I also talked to a life agent who has been in the life insurance business since, basically, forever, and that was a sobering experience.

He said that he is still in the life business mainly to help longtime clients deal with the reality that the products he sold them — interest-sensitive life policies — didn’t work the way the insurers told him they’d work.

The interest rates life insurers earned on the investments backing the policies proved to be much lower than expected. Crediting rates were lower than what the insurers had predicted. Premiums that were supposed to vanish failed to vanish, and, eventually, death benefits that were supposed to be guaranteed, or all but guaranteed, vanished.

It would be easy to blame the life insurers, and, of course, plenty of organizations that bill themselves as being consumer groups will do just that.

But, let’s face it: The problems with the interest-sensitive insurance policies are the exact same kinds of problems plaguing defined benefit pension plans, Social Security retirement benefits, Medicare, private long-term care insurance, and really, pretty much every kind of public or private mechanism that was supposed to help the working people of the 1960s, 70s and 80s enjoy their old age.

All of the people who have reached “old old age” in the United States in recent years have been members of the “Greatest Generation” — born from 1901 through 1924 — or members of the “Silent Generation” — born from 1925 through 1945.

The country built up so much wealth so rapidly while those people were working that the country has been able to allow most of them to enjoy a respectable quality of life while robbing them blind.

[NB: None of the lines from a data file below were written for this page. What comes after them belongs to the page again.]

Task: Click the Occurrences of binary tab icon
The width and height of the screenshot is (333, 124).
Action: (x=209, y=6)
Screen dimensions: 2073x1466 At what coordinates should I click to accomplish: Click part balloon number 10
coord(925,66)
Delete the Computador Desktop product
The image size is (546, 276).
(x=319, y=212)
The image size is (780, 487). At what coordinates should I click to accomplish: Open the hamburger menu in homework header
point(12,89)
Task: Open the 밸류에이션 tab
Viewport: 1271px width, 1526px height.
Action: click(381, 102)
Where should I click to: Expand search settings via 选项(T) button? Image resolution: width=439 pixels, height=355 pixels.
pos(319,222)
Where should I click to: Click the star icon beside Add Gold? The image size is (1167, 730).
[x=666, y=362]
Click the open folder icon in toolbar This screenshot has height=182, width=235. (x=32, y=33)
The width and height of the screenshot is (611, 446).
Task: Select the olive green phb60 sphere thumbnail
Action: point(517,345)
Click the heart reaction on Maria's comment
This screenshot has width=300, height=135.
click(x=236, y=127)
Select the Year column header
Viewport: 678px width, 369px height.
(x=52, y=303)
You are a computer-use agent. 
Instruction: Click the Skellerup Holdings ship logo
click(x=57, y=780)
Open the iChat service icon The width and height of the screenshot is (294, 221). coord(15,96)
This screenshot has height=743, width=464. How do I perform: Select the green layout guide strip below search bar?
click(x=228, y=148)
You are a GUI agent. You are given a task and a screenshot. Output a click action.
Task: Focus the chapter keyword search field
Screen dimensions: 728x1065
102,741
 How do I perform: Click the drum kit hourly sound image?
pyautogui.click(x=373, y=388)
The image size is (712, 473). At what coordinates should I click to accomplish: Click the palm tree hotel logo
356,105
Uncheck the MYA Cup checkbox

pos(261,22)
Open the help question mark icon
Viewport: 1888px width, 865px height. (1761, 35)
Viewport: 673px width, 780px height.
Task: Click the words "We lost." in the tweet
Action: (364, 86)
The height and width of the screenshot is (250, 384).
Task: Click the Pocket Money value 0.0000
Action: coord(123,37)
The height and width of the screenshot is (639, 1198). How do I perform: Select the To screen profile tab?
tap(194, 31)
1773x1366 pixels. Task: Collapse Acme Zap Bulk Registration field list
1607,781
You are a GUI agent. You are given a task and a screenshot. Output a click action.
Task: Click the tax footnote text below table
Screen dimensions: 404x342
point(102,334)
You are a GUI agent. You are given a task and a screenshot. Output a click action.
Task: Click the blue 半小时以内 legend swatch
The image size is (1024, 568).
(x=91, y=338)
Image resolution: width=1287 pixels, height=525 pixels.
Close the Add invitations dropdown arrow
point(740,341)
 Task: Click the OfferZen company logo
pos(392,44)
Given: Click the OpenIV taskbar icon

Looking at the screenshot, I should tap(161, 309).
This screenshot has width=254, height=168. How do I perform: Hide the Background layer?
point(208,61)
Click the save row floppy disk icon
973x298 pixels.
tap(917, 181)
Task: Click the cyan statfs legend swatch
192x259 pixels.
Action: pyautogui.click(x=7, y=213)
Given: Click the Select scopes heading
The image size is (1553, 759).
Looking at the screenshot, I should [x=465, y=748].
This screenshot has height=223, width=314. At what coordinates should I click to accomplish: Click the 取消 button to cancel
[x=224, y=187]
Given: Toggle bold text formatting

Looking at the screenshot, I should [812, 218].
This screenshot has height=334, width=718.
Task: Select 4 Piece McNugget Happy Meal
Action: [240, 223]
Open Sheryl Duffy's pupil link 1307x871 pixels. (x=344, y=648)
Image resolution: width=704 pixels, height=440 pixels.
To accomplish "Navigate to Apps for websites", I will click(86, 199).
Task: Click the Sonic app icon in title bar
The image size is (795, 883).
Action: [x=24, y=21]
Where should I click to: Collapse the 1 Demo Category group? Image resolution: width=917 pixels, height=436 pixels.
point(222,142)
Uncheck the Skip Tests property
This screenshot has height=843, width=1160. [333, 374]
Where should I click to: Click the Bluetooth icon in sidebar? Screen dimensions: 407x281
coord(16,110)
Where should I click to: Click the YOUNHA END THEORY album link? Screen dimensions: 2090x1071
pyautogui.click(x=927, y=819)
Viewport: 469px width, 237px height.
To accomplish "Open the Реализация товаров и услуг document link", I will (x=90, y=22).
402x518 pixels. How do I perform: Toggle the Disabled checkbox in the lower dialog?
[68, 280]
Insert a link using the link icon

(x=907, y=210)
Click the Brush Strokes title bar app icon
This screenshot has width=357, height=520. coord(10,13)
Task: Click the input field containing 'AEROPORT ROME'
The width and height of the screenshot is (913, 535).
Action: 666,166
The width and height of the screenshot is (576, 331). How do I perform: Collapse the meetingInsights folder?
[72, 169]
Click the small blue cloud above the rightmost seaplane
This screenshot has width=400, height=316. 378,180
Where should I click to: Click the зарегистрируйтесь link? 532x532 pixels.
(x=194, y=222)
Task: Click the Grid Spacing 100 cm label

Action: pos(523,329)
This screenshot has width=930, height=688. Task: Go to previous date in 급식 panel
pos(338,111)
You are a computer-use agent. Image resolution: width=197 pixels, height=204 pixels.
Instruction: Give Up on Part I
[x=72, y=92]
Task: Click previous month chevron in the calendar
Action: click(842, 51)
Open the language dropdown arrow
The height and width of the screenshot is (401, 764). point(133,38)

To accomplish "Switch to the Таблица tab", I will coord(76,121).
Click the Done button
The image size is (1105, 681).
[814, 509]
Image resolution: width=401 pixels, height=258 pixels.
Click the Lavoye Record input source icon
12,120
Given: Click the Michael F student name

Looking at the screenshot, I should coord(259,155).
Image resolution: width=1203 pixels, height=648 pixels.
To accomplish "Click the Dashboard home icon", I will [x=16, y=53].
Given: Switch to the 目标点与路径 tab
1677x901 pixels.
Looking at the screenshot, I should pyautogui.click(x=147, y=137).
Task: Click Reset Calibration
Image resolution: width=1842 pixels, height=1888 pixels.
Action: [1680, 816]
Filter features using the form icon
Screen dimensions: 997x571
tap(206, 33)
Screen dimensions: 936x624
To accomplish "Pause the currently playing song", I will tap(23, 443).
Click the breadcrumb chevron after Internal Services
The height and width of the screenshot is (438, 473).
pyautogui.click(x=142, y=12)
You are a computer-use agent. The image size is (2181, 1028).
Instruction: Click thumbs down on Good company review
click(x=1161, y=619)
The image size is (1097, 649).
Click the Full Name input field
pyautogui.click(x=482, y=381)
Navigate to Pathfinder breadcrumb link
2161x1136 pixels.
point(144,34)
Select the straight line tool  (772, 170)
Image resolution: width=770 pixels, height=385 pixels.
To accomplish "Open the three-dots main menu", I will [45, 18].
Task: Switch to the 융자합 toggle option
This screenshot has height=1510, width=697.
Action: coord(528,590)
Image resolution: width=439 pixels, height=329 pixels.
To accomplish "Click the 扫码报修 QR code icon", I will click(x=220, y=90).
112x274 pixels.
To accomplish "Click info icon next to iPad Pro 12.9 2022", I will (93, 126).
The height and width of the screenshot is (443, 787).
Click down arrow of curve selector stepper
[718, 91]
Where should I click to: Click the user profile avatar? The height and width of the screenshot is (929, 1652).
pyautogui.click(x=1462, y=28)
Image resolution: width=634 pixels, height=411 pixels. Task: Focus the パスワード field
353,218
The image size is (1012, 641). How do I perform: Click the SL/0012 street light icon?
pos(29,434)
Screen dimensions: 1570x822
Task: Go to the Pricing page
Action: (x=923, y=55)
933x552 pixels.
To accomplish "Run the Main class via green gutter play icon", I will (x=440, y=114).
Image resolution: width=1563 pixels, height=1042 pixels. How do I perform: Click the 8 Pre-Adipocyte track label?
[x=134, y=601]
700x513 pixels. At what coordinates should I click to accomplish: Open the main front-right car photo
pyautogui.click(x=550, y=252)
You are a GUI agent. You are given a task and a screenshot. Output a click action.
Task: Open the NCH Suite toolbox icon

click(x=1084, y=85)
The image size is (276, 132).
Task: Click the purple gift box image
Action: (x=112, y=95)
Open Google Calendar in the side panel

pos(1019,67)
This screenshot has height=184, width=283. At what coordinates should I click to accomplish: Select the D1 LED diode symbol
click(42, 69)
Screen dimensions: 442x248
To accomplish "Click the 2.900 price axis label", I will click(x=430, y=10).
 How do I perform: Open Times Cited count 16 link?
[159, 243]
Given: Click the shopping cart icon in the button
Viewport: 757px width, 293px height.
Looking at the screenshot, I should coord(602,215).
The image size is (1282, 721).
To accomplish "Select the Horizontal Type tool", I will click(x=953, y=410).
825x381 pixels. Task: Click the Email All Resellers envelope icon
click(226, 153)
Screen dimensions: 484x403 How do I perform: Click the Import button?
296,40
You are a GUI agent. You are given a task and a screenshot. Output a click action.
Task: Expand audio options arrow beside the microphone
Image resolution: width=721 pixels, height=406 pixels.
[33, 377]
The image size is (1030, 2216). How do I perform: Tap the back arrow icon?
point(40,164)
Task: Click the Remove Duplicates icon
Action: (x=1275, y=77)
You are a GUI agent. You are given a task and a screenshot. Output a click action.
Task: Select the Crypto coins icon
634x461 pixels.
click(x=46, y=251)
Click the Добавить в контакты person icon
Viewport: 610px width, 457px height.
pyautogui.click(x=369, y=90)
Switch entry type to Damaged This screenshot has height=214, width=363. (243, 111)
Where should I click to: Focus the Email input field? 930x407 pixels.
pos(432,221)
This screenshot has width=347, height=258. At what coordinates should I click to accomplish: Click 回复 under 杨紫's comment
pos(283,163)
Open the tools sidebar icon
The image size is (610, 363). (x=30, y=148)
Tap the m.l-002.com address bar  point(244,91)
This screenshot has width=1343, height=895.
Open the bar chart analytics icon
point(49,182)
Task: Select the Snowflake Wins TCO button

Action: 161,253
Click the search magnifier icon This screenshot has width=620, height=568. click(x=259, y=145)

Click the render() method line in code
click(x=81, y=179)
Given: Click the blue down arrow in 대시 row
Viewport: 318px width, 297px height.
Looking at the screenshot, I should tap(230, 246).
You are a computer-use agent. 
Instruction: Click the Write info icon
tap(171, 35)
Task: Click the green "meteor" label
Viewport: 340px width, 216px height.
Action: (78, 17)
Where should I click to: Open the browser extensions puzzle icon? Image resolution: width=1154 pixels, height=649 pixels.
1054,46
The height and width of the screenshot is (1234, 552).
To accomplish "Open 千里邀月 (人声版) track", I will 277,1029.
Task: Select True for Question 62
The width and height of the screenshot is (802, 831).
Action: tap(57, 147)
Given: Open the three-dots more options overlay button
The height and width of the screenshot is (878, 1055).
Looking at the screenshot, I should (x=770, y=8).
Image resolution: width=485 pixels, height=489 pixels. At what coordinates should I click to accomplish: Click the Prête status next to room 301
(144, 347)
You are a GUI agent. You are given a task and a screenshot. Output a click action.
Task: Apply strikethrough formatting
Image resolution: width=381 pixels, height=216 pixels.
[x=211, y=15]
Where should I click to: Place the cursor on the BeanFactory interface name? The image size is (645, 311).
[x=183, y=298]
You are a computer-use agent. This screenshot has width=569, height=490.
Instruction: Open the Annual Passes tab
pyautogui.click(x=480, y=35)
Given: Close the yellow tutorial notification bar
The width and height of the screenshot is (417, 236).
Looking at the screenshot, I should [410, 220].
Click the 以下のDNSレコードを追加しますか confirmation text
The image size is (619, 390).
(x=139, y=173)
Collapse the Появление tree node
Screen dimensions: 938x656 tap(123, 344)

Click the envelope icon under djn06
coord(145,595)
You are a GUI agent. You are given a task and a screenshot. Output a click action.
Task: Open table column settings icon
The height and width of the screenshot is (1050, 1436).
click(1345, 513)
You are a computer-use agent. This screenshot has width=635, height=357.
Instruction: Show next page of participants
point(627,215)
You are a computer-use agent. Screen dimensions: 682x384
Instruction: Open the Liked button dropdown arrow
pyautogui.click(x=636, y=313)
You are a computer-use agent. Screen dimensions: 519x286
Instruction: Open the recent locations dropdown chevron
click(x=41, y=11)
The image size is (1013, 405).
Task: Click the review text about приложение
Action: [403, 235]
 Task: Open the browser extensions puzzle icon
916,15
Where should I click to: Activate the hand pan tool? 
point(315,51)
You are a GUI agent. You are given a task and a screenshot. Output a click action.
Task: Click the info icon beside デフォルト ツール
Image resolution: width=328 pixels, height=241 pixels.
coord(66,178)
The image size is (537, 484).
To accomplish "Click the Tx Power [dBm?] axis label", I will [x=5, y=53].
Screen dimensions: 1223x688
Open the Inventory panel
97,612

The baby boomers and members of later generations have looted members of the Greatest Generation and Silent Generation directly, by using their assets to start businesses and buy homes.

The country as a whole has looted members of the earlier generations indirectly, by holding interest rates artificially low, to “help young workers and home buyers” (in other words: to help big, publicly traded companies with great credit ratings borrow money they don’t really need to acquire most of their competitors) at the expense of retirement savers and the insurers trying to help them insure a comfortable retirement.

To some extent, efforts to loot Grandma to pay for current consumption and current entrepreneurial efforts may have helped make the system more sustainable, by helping to support the growth of the infrastructure and commercial activity that would produce the productivity needed to support retirees in later generations. Better to put Grandma’s money to work making new money than to let moths eat it.

But now we’ve gotten so hooked on robbing Grandma to pay for the grandkids’ homes, cars and shaky franchise locations that we’ve gotten into the habit of stealing the same dollar two or three times over, and putting it in McMansions or in frivolous phone app development companies that do nothing to make the economic system sustainable.

So, the plans that one longtime agent made didn’t work, and, if we keep up our current practices, the plans current agents make may stop working a lot more quickly — not because the agents, the insurers or the customers did anything wrong, but because it’s hard to build a sturdy plan on a foundation of economic hot air.